Viveros foi um dos rostos do acesso e se manteve no Athletico para colher frutos na Série A. Foram 10 gols em 2025, o que despertou interesse de outros clubes. Mesmo assim, o colombiano decidiu ficar no Furacão e é o principal nome da campanha surpreendente na elite — a equipe é a terceira colocada, atrás apenas de Palmeiras e Flamengo.
O desempenho no Brasil quase levou Viveros à Copa do Mundo. O atacante esteve na pré-lista do técnico Néstor Lorenzo para defender a Colômbia no Mundial deste ano, mas ficou de fora na lista final.

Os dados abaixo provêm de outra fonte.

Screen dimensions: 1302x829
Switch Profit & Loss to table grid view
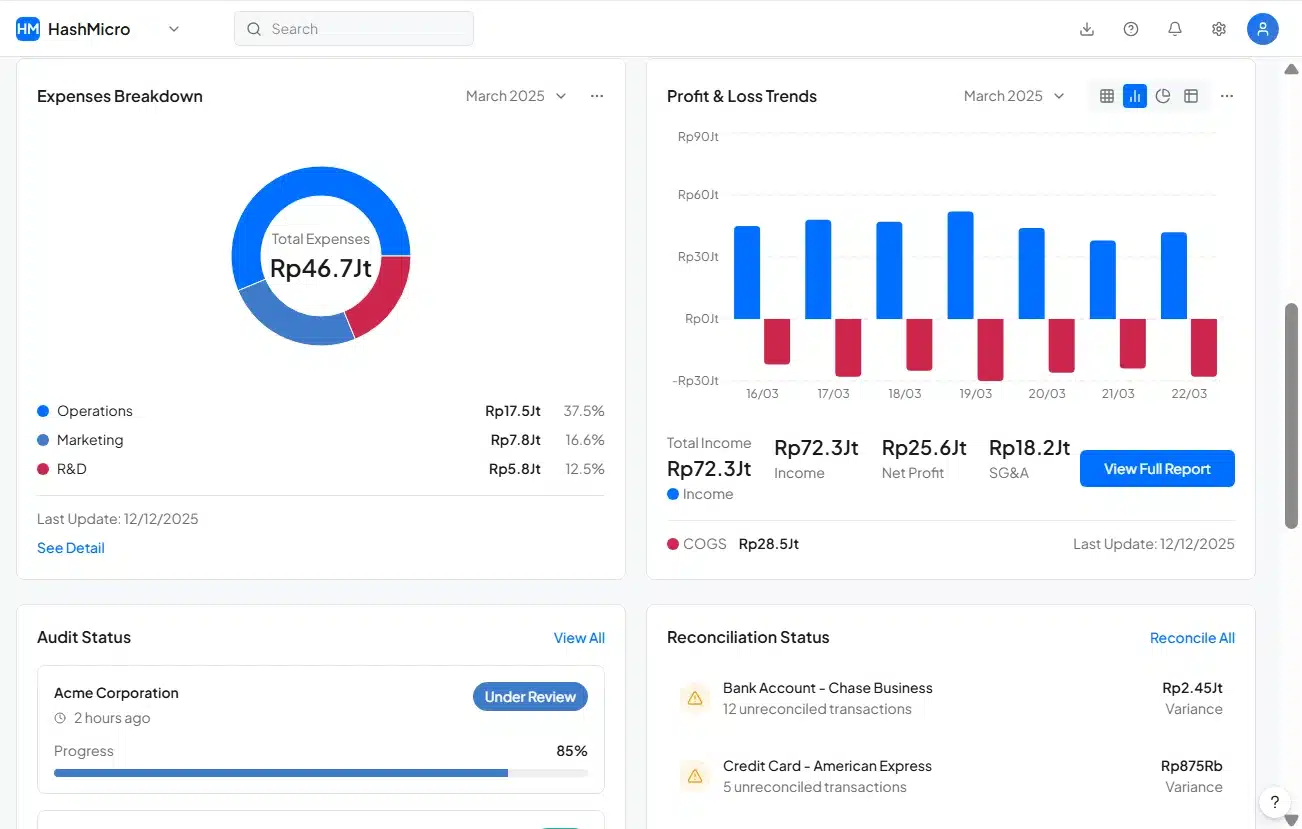coord(1107,96)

O sucesso no Brasil surpreende quem acompanhou o surgimento de Viveros na Colômbia. Os passos do atacante no futebol do seu país não foram tão brilhantes quanto os dados por aqui.
Ele não teve protagonismo na Colômbia. Nem em Cali, nem no [Atlético] Nacional. Hoje em dia nos surpreende vê-lo brilhando no Brasil. Claramente, ele deu um salto de qualidade. Marina Granziera, jornalista da Caracol TV
Viveros nasceu em Buenaventura, na Colômbia. A cidade tem sua importância devido à atividade portuária e é referência no assunto no país.

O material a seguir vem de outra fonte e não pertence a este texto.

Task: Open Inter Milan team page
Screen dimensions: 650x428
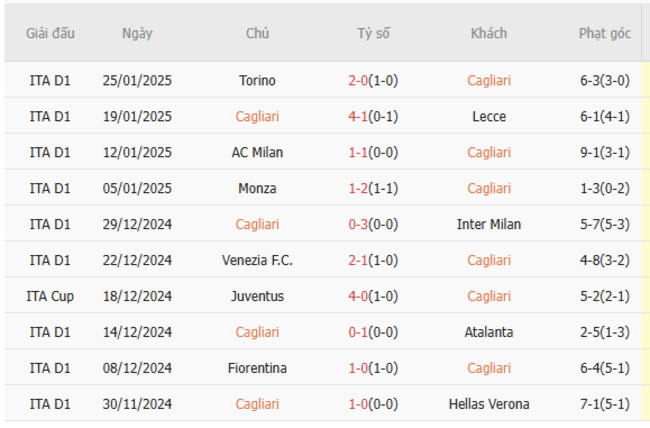Action: coord(489,224)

A trajetória como jogador profissional começou no América de Cali. Ele ainda passou por Atlético de Cali e Itagui Leones até viver um momento agoniante na carreira.
Viveros ficou praticamente um ano sem clube. Após deixar o Itagui, o jogador ficou apenas treinando em 2021 enquanto esperava uma oportunidade e teve de usar outros meios para receber dinheiro e se manter.

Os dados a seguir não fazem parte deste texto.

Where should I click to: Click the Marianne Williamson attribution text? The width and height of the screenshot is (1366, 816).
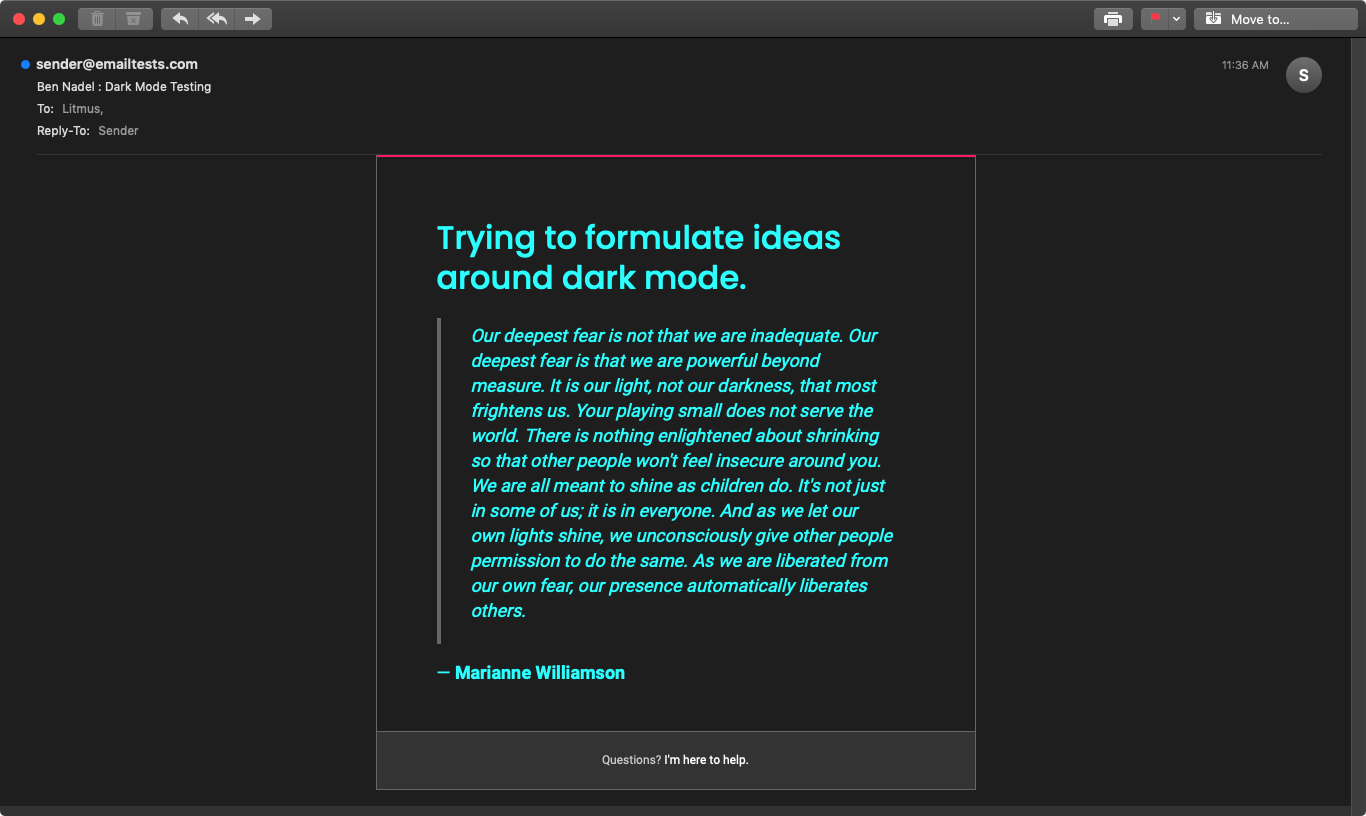click(539, 673)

Foi então que surgiu o Carabobo, da Venezuela. O ano foi mágico. Viveros marcou 21 gols em 34 jogos e ganhou o apelido de trem da torcida.
De lá, Viveros foi para o Deportivo Cali-COL e, em 2024, tentou o sonho europeu. Ele fechou com o Sarajevo, da Bósnia, mas a passagem ficou muito aquém do esperado.
O colombiano foi muito pouco aproveitado e jogou somente por 22 minutos em uma partida durante quatro meses. A volta à América do Sul foi a melhor solução: ele foi jogar no La Equidad — hoje Internacional de Bogotá — e depois se transferiu para o Atlético Nacional, onde fez sucesso e chamou atenção do Athletico.
O sucesso mexeu no valor de mercado do colombiano. Viveros praticamente dobrou seu valor, segundo o site Transfermarkt. Comprado pelo Athletico por R$ 27,5 milhões, hoje ele vale 10 milhões de euros (R$ 58,8 milhões na cotação atual).